In preparing this report, we reviewed articles about science inquiry from both current and historical perspectives, analyzed national science standards and related documents, and interviewed national science education experts.

Historical beginnings

In the early 20th century, John Dewey proposed a list of five steps scientists use in their work, intending to emphasize their reflective work practices, but educators instead interpreted those ideas as the five linear steps to doing science. Pedagogy and curricula through the 20th century showed the increasing popularity of labs with proscribed procedures and the idea of a set “scientific method.”  

Standards era shift

In 1993, the American Association for the Advancement of Science (AAAS) Benchmarks of Science Literacy clearly pushed on this idea of a set method and discussed inquiry as a “habit of mind.” The 1996 NSES attempted to further clarify notions of inquiry with the five big ideas of inquiry in its own section of the content standards. With a follow-up report, Inquiry and the National Science Education Standards (2000), the NRC stated that, “Students do not come to understand inquiry simply by learning words such as ‘hypothesis’ and ‘inference’ or by memorizing procedures such as ‘the steps of the scientific method.’”. In the NSES, inquiry instead described the way scientists study the world and build explanations based on evidence.

Teachers nevertheless continued to use the scientific method as a convenient way to organize scientific investigations and what it means to think like a scientist, and instructional materials supported this approach. Textbooks today continue to include separate chapters on a scientific method. According to Dr. Joe Krajcik, a member of the NGSS writing team, “While well intentioned, when the National Science [Education] Standards assigned inquiry to its own separate content area, it meant that inquiry remained separate from other science learning.” And, thus, got its own chapter in the textbook! Therefore, as noted by Dr. Melissa Braaten, a professor at the University of Colorado-Boulder, “In schools, inquiry had come to mean one narrow image of doing formulaic, defined experiments. Teachers would refer to it as ‘the scientific method’ like it was a titled thing.”

Framework and the NGSS

The writers of the Framework and consequent NGSS aimed to clarify ideas of scientific practice, moving away from varying ideas of “inquiry.” As emphasized by Dr.
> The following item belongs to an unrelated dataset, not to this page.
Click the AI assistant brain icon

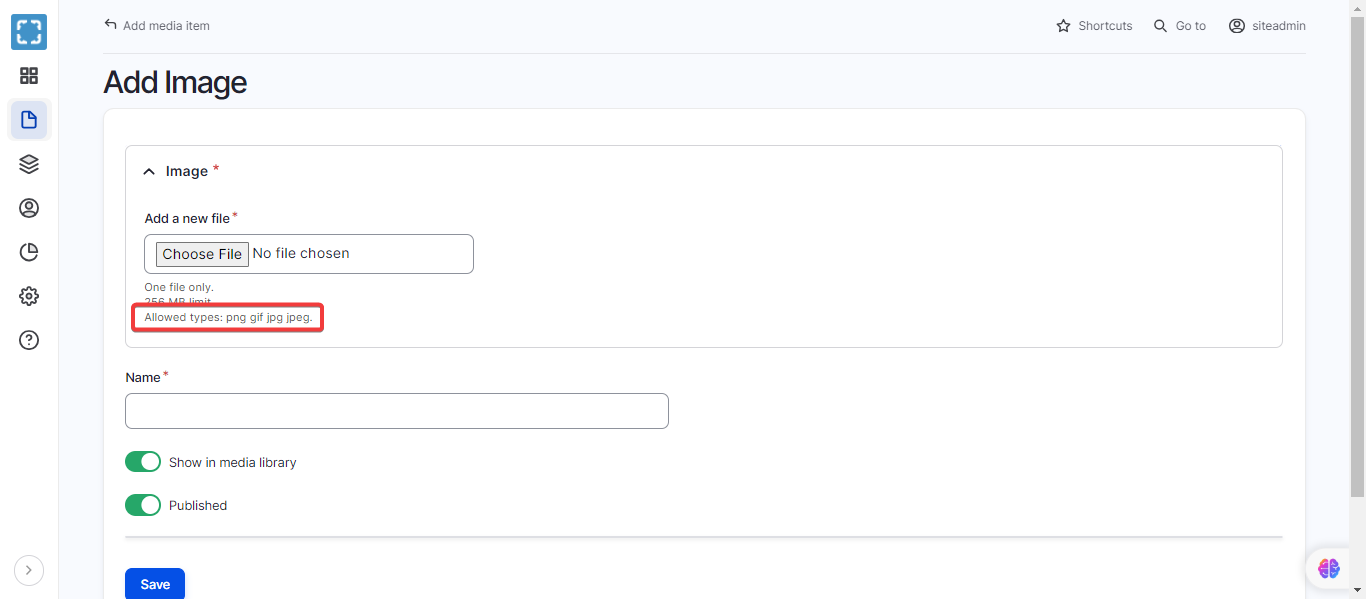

Helen Quinn, a researcher with the Stanford Linear Accelerator Center and chair of the NRC Framework committee, “While it is what we do—we inquire—scientists do not use the term inquiry.”
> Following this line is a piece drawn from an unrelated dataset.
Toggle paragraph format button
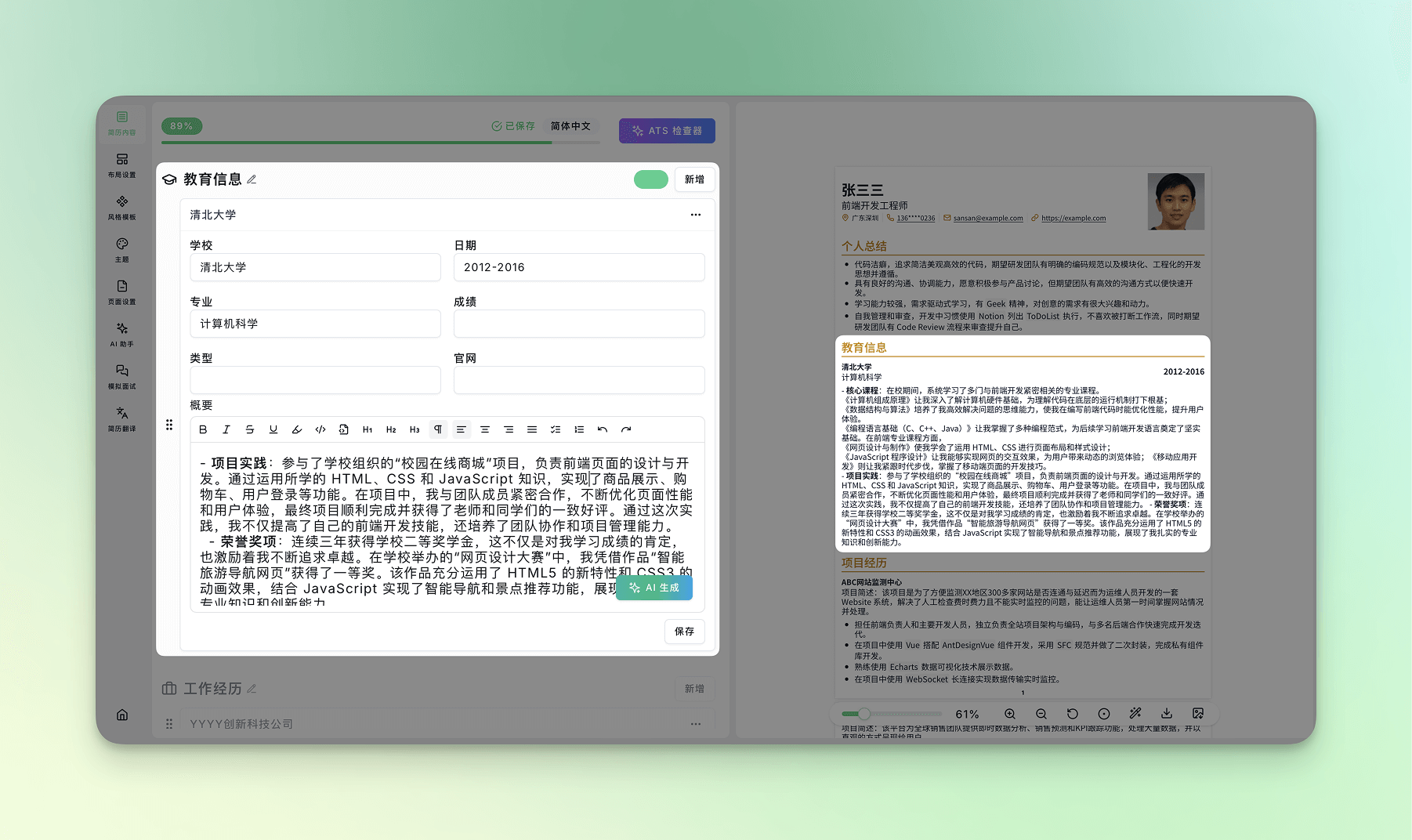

To summarize, in this report we emphasize four big ideas from the Framework and NGSS that take the place of some traditional conceptions of inquiry:

1) Inquiry is a means for constructing scientific understanding; it’s not a content area

Students should be involved in asking questions and investigating natural phenomena in the world around them. Instead of learning steps of a scientific method, they’re doing science.

2) Inquiry is a fluid set of practices that scientists use

As Dr. Krajcik notes, “Having the eight practices doesn’t mean that you start with a question, then move on to the next practice… There is no linearity implied. The practices are tied together and any one of them could lead to another.” Further, when working with the practices or discussing their use as a class, they shouldn’t be numbered.

3) Inquiry involves three-dimensional learning

The science and engineering practices are the means to gain scientific knowledge while investigating phenomena with a lens of the crosscutting concepts. Or, in other words from Matt Krehbiel, assistant director of science at Achieve, Inc., inquiry is “woven into science learning throughout the year, where practices are exercised and integrated with learning of the crosscutting concepts and disciplinary core ideas.”

4) Inquiry is independent from science pedagogy

Inquiry-based teaching is essential, but it’s not the only appropriate type of instruction. Varying instructional practices based on student learning needs make sense.

Final thoughts

I’m certainly not suggesting that you shouldn’t do inquiry-based lessons; however, I would suggest that you rip out the chapter of your textbook on the scientific method and consider ways to structure labs beyond hypothesis testing. There are as many ways to “do science” as there are scientists, so allow the practices to infuse your instruction where they naturally and logically fit rather than in any prescribed way. 


A former middle school science teacher and education researcher, Kevin J. B. Anderson, PhD, NBCT, is the Science Education Consultant at the Wisconsin Department of Public Instruction.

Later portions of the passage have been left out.